Mais quid du contenu ? Escape from Tomorrow est une sorte d’anti-conte complètement frappé, aussi fou que son projet, à l’image de son dernier acte qui part en vrille dans un délire SF totalement barré convoquant à la fois des références comme Mondwest ou Brazil. Pour le reste, on sent une vague inspiration Polanski époque thriller psychologique voire même un esprit très Nouvelle Vague française. Si l’on demeure en permanence amusé par la débrouillardise et la folie de l’entreprise, concrètement le film n’est pas la si bonne pépite espérée. Ses qualités intrinsèques de drama usant de l’éternelle ficelle de l’instabilité mentale provoquée par une goutte d’eau faisant déborder le vase de la folie contenue, sont assez moyennes, Randy Moore s’efforçant de compenser son manque d’inventivité et d’enjeux narratifs par un amoncellement d’effets rhétoriques tournant rapidement en rond voire à vide. On retiendra par contre l’acidité d’un final plein d’ironie envers le système Disney, et qui a du faire bondir des hordes d’avocats qui n’attendaient qu’une chose : tomber sur le film à grands coups de textes de loi en invoquant les nombreuses violations dont il s’est rendu coupable !
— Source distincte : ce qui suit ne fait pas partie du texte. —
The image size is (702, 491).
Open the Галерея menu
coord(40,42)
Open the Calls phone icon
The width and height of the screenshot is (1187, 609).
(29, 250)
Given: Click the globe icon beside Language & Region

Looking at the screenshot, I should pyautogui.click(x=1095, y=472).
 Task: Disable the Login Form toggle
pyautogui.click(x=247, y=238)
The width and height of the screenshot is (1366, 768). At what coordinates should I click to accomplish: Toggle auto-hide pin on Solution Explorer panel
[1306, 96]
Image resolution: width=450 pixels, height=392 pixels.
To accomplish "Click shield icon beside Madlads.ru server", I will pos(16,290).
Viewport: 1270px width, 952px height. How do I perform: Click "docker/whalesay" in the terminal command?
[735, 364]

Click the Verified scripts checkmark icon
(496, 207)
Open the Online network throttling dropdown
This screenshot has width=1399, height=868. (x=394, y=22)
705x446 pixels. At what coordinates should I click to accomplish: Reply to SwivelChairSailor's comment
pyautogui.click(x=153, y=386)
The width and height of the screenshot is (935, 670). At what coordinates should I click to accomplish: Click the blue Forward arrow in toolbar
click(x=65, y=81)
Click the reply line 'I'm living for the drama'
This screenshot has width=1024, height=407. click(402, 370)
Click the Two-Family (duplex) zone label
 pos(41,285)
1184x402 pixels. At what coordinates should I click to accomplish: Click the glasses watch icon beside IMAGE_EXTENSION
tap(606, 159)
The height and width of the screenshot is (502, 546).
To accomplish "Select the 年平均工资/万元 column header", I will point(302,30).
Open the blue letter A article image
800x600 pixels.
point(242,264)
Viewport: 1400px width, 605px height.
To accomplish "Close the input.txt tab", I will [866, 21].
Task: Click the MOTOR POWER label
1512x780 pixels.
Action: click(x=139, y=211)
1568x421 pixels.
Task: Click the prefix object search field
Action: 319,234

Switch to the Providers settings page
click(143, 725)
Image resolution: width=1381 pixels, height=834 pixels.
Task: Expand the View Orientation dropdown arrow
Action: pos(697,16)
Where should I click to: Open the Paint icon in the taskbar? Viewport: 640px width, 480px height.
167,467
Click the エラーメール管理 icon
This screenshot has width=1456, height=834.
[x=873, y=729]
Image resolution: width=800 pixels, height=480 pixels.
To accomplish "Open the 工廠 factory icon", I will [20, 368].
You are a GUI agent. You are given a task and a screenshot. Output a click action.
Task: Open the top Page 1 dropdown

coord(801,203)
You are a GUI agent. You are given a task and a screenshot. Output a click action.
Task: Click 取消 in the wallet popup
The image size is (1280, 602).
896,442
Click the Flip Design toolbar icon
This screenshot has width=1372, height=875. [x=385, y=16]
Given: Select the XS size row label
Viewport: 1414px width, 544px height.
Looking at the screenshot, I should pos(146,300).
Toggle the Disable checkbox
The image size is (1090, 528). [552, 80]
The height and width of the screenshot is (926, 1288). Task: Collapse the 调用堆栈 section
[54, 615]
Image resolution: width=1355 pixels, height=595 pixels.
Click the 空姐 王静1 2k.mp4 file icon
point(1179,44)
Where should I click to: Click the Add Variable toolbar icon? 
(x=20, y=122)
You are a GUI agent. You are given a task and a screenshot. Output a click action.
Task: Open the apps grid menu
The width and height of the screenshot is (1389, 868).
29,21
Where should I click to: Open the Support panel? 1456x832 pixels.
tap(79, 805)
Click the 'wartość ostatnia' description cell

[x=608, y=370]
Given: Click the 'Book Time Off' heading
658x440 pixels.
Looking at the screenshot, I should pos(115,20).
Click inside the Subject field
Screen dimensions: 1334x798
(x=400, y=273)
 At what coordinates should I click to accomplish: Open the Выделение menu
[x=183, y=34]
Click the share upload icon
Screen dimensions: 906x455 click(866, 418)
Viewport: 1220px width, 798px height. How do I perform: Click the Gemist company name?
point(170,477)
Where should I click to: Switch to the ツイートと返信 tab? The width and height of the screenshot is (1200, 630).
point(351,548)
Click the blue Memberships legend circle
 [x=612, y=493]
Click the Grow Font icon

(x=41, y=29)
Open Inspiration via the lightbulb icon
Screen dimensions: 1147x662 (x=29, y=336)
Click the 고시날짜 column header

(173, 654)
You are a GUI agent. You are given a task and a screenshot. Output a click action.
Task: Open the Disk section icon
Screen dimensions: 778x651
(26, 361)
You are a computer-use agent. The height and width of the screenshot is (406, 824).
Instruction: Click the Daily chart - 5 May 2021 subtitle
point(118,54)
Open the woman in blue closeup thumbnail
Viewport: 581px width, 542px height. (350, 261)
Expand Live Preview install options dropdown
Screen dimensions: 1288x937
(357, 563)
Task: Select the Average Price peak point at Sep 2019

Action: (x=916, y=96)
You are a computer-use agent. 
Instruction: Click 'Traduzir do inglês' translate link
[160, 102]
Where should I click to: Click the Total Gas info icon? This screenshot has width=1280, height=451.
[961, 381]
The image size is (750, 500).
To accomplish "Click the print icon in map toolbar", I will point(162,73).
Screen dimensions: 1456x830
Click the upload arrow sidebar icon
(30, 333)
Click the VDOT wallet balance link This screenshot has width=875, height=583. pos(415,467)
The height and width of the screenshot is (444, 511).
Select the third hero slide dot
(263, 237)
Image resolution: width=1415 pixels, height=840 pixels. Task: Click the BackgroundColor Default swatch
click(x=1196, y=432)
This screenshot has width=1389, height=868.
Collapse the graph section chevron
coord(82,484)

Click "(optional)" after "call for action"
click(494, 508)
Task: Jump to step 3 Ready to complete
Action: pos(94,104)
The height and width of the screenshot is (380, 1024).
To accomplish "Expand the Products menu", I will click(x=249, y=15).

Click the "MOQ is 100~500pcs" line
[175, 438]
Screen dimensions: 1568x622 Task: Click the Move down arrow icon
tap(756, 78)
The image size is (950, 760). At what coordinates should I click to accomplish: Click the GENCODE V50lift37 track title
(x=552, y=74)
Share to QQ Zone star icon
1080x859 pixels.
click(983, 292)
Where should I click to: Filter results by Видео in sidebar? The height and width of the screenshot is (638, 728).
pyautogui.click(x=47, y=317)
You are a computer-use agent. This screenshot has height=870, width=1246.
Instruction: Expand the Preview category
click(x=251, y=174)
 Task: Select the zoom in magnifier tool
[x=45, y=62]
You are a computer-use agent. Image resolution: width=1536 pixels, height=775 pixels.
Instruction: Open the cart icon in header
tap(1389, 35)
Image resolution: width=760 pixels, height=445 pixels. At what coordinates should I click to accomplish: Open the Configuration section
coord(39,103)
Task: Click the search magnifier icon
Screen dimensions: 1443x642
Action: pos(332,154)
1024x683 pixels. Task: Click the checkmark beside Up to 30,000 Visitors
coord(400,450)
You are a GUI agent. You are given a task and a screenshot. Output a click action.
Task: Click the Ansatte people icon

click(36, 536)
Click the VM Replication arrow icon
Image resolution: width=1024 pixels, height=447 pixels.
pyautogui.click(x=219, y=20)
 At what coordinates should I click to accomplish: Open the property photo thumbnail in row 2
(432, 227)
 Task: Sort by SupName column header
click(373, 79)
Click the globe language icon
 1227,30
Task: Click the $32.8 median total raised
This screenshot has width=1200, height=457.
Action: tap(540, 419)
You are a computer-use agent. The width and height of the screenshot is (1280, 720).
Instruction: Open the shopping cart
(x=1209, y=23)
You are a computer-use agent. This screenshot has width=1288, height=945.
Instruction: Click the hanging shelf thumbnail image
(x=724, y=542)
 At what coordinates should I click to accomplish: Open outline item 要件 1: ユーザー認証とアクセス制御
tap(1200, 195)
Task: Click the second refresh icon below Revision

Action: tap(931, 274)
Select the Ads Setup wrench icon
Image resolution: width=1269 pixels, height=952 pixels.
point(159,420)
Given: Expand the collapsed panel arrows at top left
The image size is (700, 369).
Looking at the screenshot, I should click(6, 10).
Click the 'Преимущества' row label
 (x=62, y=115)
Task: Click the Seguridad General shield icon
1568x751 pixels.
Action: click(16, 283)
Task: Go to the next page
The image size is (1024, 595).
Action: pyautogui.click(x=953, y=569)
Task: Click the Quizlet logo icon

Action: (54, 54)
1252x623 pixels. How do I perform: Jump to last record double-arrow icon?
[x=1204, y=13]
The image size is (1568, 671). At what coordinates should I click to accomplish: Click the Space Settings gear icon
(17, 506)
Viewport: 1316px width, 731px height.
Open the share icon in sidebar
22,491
Pour ceux qui attendaient un petit film d’horreur bien distrayant en trépignant d’impatience, on préfère vous prévenir, Escape from Tomorrow n’est pas vraiment de ce ressort là. Randy Moore signe un drame psychologique déconcertant virant au film d’auteur (parfois pompeux) teinté de surréalisme fantastico-SF et qui va tout au bout de sa démarche s’immergeant au plus profond d’un cerveau qui a complètement dérivé de la réalité pour pénétrer de plein pied dans le monde de l’irrationnel. Un film « spécial » à bien des égards et qui risque d’en rebuter plus d’un par sa singularité très poussée, épousant les frontières du « grand n’importe quoi » en apparence toutefois très maîtrisé. Une déception du coup ? Pas vraiment. Juste une œuvre atypique éloignée du coup marketing qu’on a bien voulu lui accolé de « film d’horreur tourné sous le manteau dans Disneyland » mais qui objectivement, vaut davantage pour sa tentative de contrepied et son histoire derrière l’histoire, que pour ses réelles qualités formelles et narratives.